* _Your goal_:
Filter the entries that follow, copying every line in which the word "screenshot" appears.

* _Data for the task_:

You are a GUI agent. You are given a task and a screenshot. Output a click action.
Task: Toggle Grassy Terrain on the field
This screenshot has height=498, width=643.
==
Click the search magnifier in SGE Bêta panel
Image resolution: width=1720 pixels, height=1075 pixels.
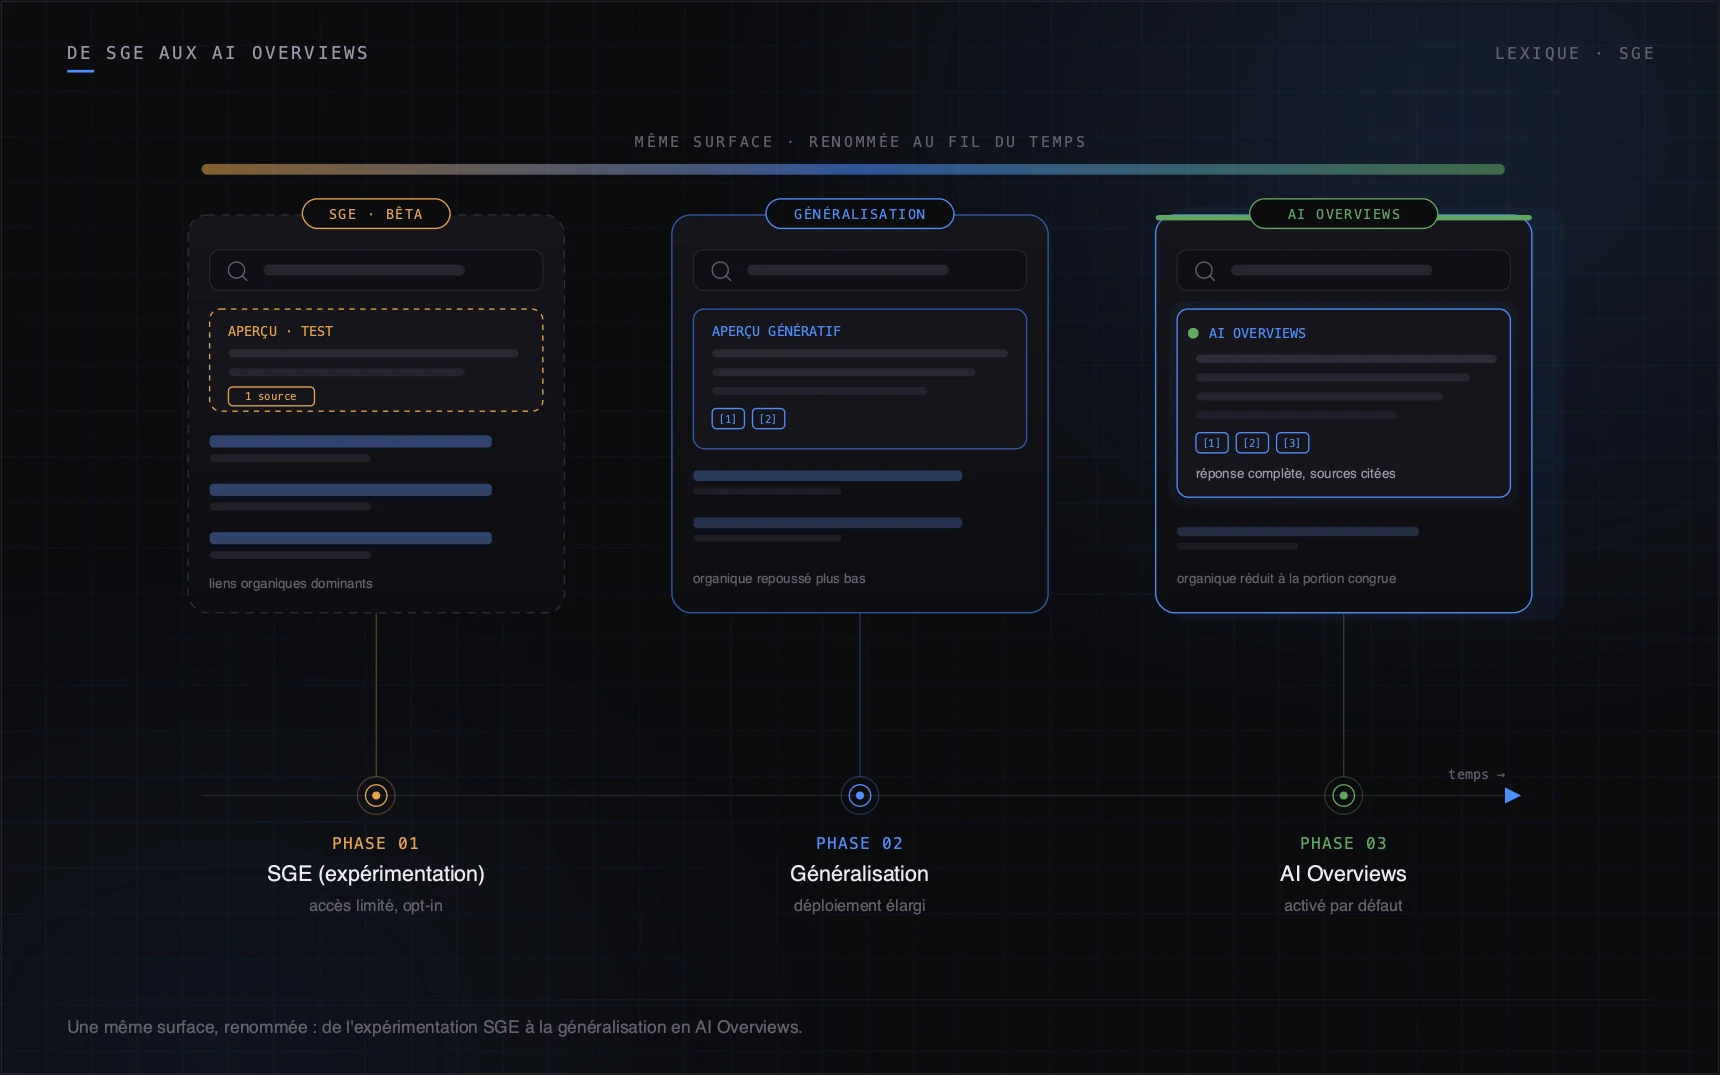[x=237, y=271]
--
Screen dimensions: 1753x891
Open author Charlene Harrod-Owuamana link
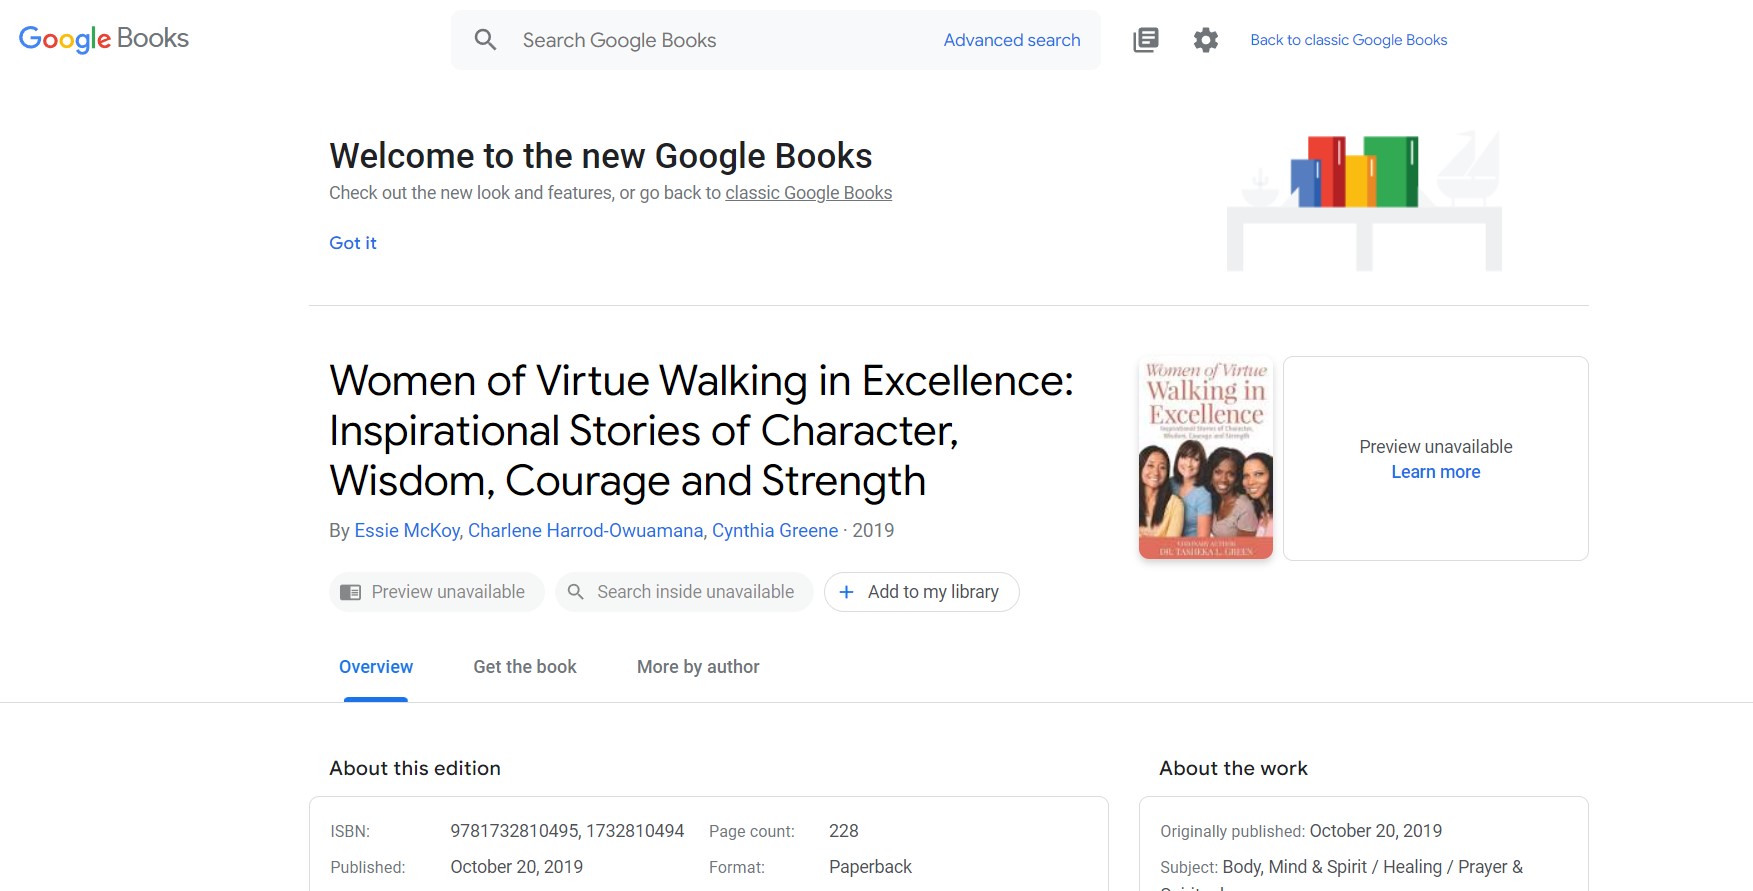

* _Result for this exercise_:
You are a GUI agent. You are given a task and a screenshot. Output a click action.
This screenshot has height=498, width=643.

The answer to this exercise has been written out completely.